What needs to be done: Give again only those lines from the start of the entries through the line holding "Open the Twitter", leaving them as they are.

+++

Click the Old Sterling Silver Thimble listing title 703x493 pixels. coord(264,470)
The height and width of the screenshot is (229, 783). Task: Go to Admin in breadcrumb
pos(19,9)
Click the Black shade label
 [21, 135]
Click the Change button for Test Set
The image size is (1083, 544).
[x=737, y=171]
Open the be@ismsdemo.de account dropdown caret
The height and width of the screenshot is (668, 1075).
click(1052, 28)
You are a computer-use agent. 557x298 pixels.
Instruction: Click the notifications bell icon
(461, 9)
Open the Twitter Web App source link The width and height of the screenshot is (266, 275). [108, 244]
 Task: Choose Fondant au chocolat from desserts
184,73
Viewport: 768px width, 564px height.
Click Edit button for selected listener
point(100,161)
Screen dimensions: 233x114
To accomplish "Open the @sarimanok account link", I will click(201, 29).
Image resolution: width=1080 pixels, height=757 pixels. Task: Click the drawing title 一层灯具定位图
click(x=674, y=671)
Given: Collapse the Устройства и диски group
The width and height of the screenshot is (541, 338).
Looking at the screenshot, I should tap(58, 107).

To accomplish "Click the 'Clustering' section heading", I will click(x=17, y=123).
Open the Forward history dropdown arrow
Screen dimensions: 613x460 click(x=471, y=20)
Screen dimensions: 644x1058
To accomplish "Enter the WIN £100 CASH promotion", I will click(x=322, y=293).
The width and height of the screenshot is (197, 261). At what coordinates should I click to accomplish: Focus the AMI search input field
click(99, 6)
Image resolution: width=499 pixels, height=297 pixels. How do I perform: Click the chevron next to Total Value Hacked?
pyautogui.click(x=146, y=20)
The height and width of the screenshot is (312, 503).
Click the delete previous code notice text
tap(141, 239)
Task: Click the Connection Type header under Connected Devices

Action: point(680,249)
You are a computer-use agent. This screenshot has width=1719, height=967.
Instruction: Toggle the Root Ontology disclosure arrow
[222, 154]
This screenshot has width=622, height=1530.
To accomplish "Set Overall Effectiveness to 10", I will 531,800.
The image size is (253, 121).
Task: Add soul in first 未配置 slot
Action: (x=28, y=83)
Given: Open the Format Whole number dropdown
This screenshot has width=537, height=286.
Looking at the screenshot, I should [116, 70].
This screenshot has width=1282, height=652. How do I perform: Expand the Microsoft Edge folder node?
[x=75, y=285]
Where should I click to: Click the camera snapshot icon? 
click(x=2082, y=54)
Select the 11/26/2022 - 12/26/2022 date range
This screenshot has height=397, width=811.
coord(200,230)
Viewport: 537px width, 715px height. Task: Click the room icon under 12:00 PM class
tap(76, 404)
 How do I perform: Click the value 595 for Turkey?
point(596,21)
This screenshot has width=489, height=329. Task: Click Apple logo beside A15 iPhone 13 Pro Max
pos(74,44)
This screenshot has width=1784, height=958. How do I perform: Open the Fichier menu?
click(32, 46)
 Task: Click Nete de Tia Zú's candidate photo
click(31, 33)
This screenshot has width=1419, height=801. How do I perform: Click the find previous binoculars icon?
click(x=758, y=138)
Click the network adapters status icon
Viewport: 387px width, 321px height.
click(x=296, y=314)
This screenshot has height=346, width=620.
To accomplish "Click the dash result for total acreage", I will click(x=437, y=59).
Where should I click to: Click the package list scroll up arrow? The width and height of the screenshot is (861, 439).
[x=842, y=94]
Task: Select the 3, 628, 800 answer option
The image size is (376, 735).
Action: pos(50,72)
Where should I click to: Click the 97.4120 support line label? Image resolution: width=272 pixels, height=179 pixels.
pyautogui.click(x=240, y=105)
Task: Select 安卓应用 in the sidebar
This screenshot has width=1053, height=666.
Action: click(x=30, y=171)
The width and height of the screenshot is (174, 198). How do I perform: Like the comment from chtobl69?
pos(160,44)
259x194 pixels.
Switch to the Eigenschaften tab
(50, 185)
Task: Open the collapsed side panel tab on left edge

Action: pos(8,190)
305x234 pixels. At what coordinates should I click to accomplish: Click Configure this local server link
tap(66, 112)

+++

Worked solution:
Click the Old Sterling Silver Thimble listing title 703x493 pixels. coord(264,470)
The height and width of the screenshot is (229, 783). Task: Go to Admin in breadcrumb
pos(19,9)
Click the Black shade label
 [21, 135]
Click the Change button for Test Set
The image size is (1083, 544).
[x=737, y=171]
Open the be@ismsdemo.de account dropdown caret
The height and width of the screenshot is (668, 1075).
click(1052, 28)
You are a computer-use agent. 557x298 pixels.
Instruction: Click the notifications bell icon
(461, 9)
Open the Twitter Web App source link The width and height of the screenshot is (266, 275). [108, 244]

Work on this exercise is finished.